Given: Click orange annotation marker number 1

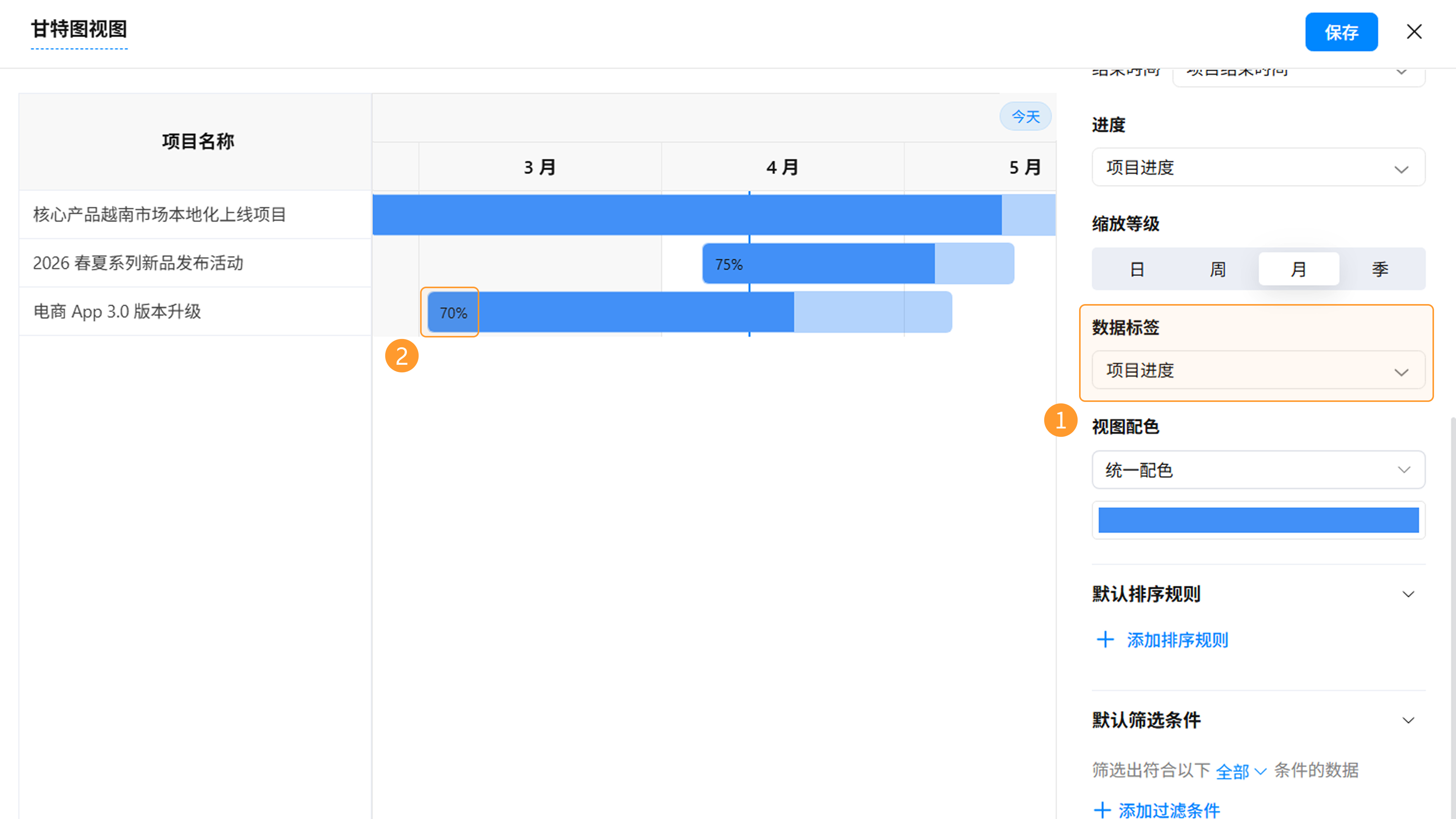Looking at the screenshot, I should point(1061,420).
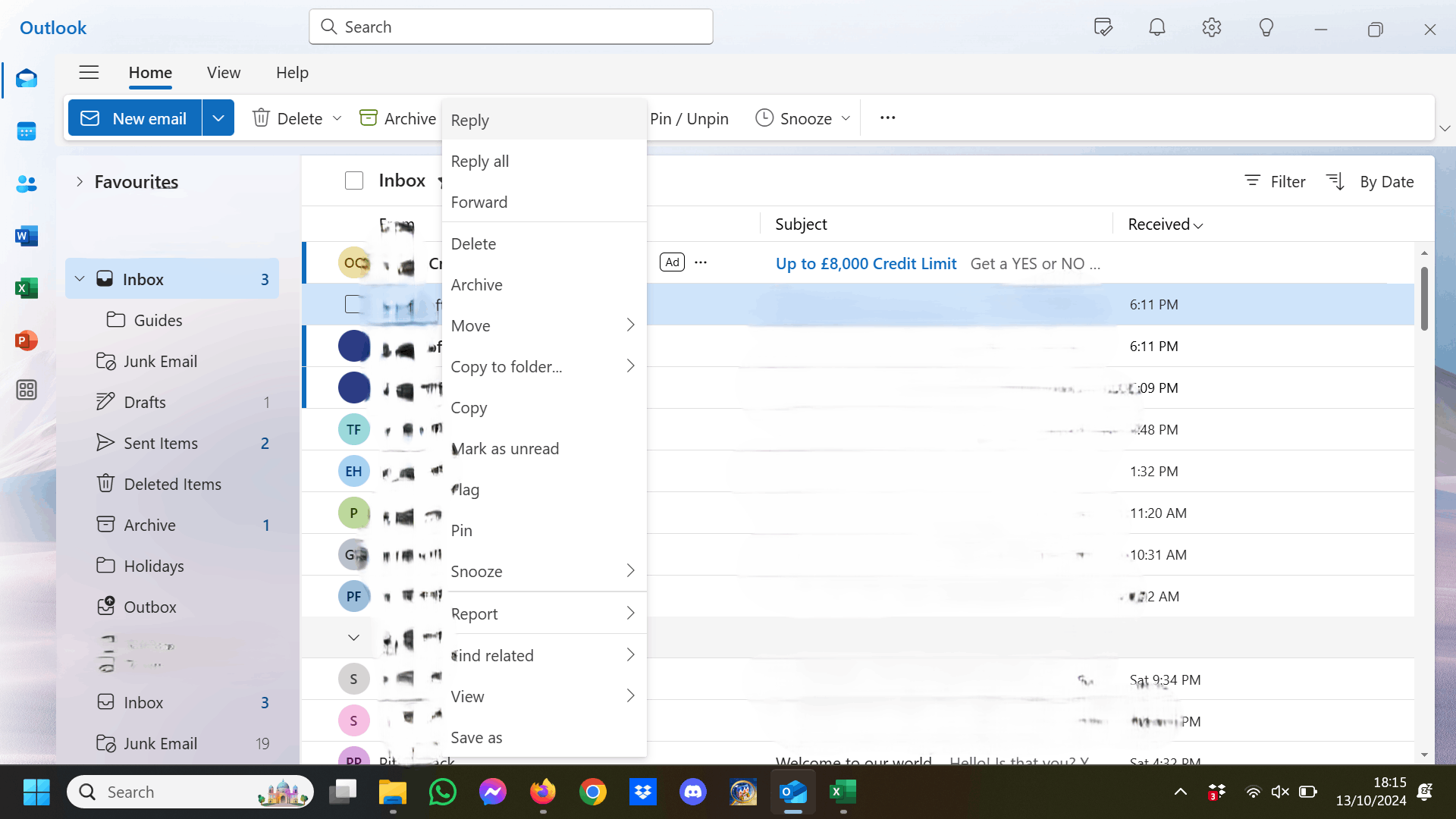Launch PowerPoint from the app rail
This screenshot has height=819, width=1456.
pyautogui.click(x=27, y=340)
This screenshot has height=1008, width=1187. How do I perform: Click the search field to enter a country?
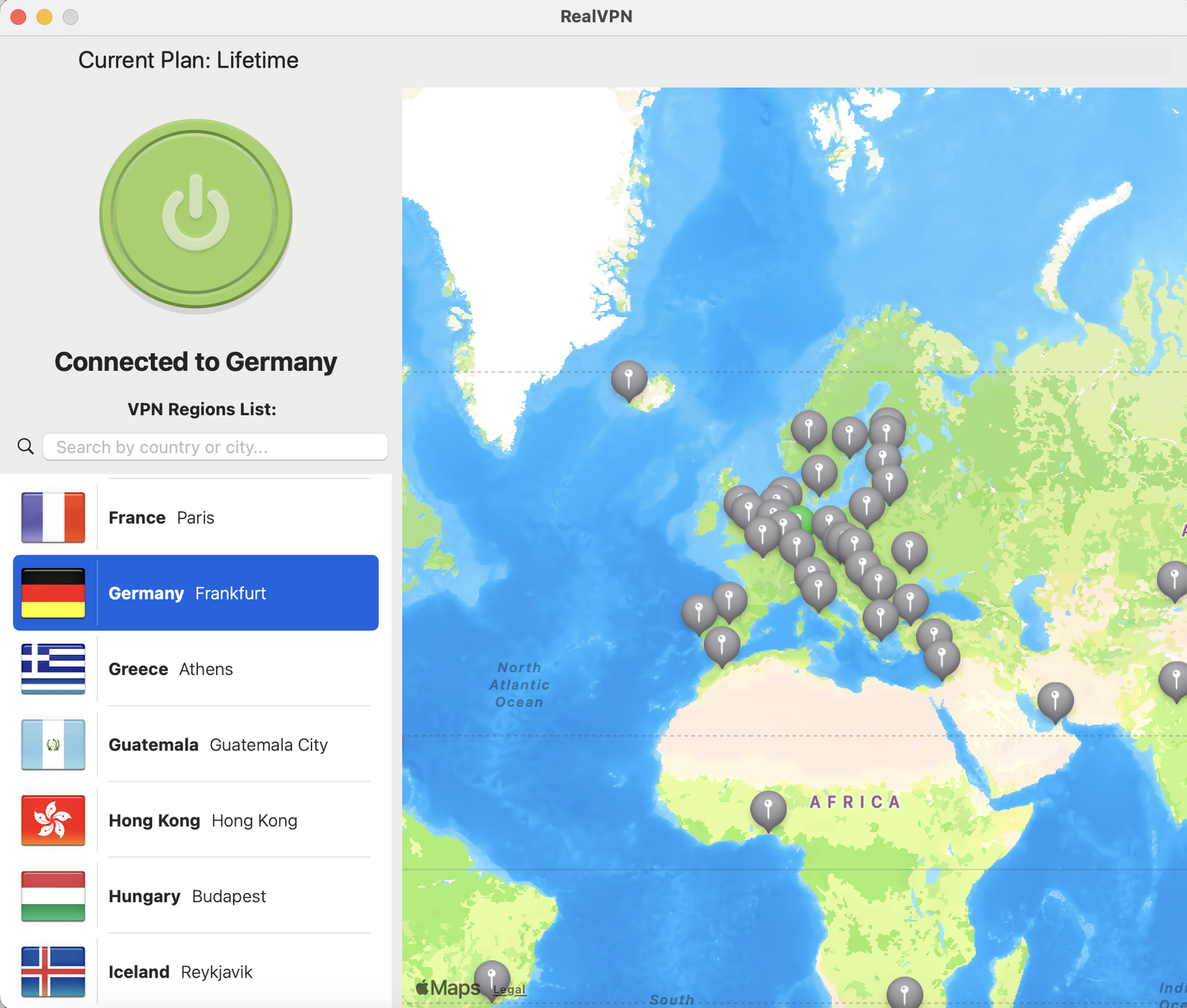click(215, 446)
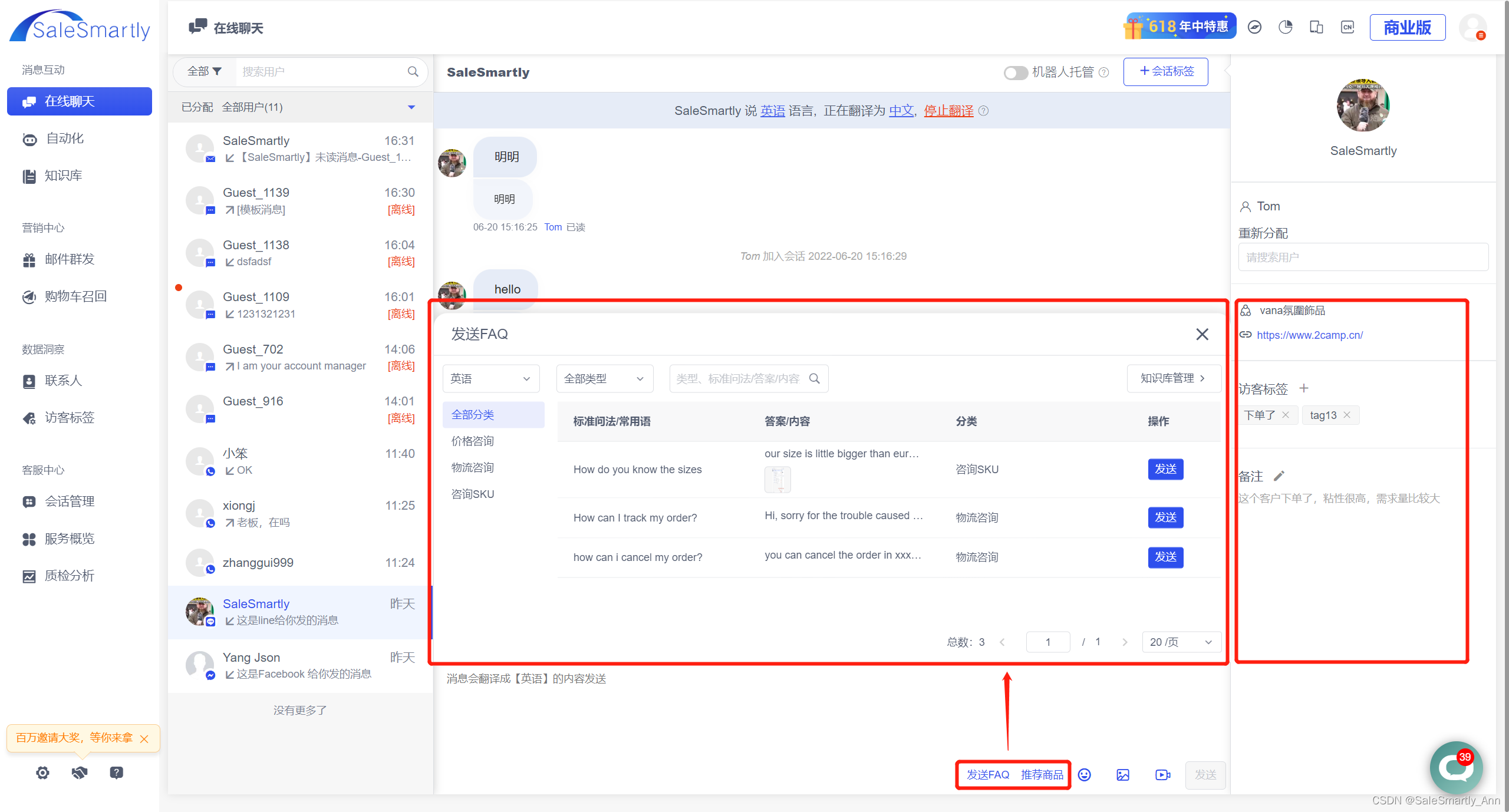
Task: Toggle the 机器人托管 switch
Action: pos(1015,72)
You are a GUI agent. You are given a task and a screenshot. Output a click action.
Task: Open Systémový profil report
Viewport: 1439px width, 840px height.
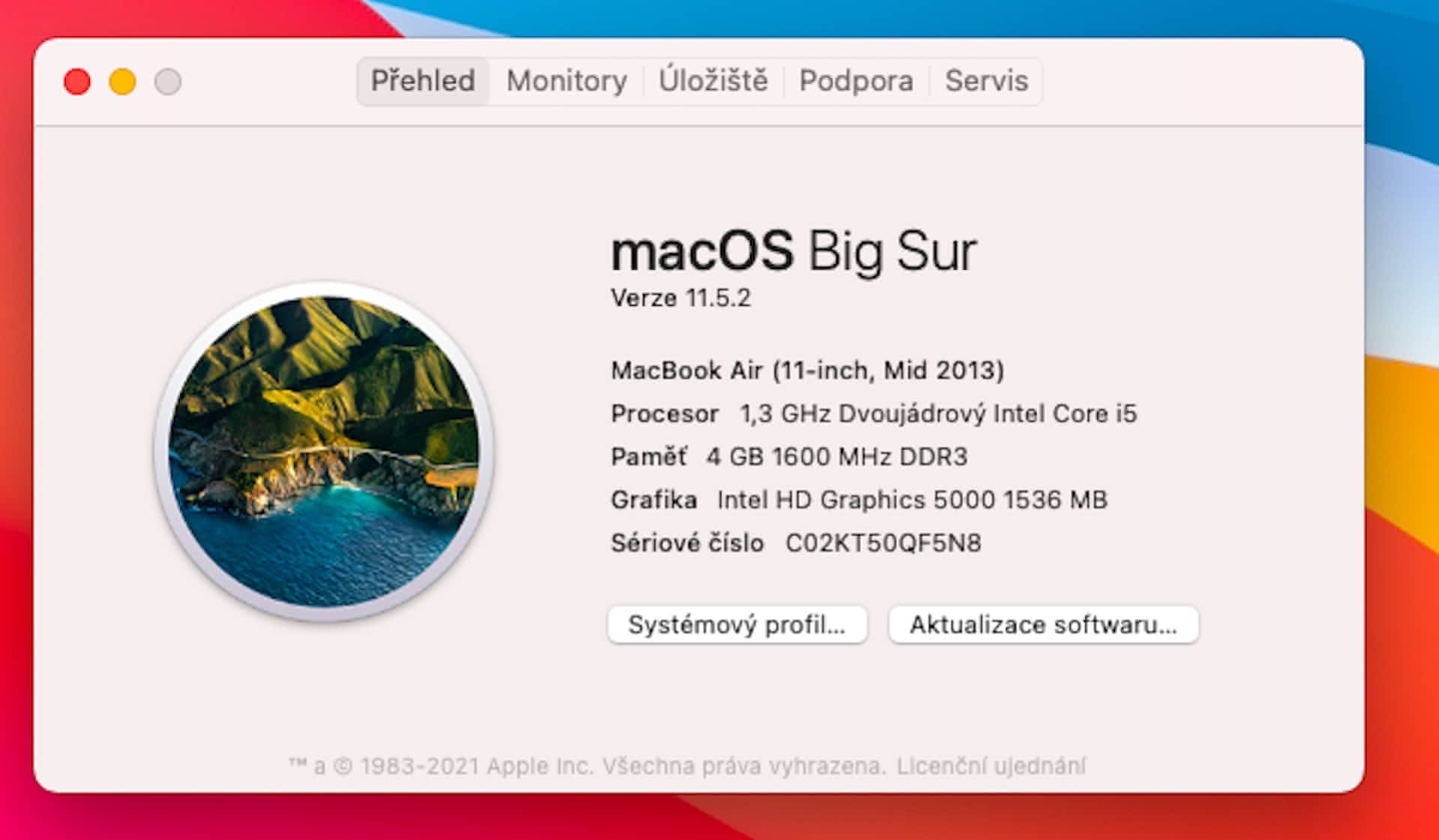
:::::
▶ _PROBLEM REQUIREMENTS_
Type out the data above once more, exactly, with no images included.

▶ _SOLUTION TO THIS EXERCISE_
Given: Click orange annotation marker number 1

Looking at the screenshot, I should point(1061,420).
Launch PowerPoint from the app rail
This screenshot has height=819, width=1456.
pyautogui.click(x=27, y=340)
This screenshot has height=1008, width=1187. How do I perform: Click the search field to enter a country?
click(215, 446)
Task: Toggle the 机器人托管 switch
Action: pos(1015,72)
You are a GUI agent. You are given a task and a screenshot. Output a click action.
Task: Open Systémový profil report
Viewport: 1439px width, 840px height.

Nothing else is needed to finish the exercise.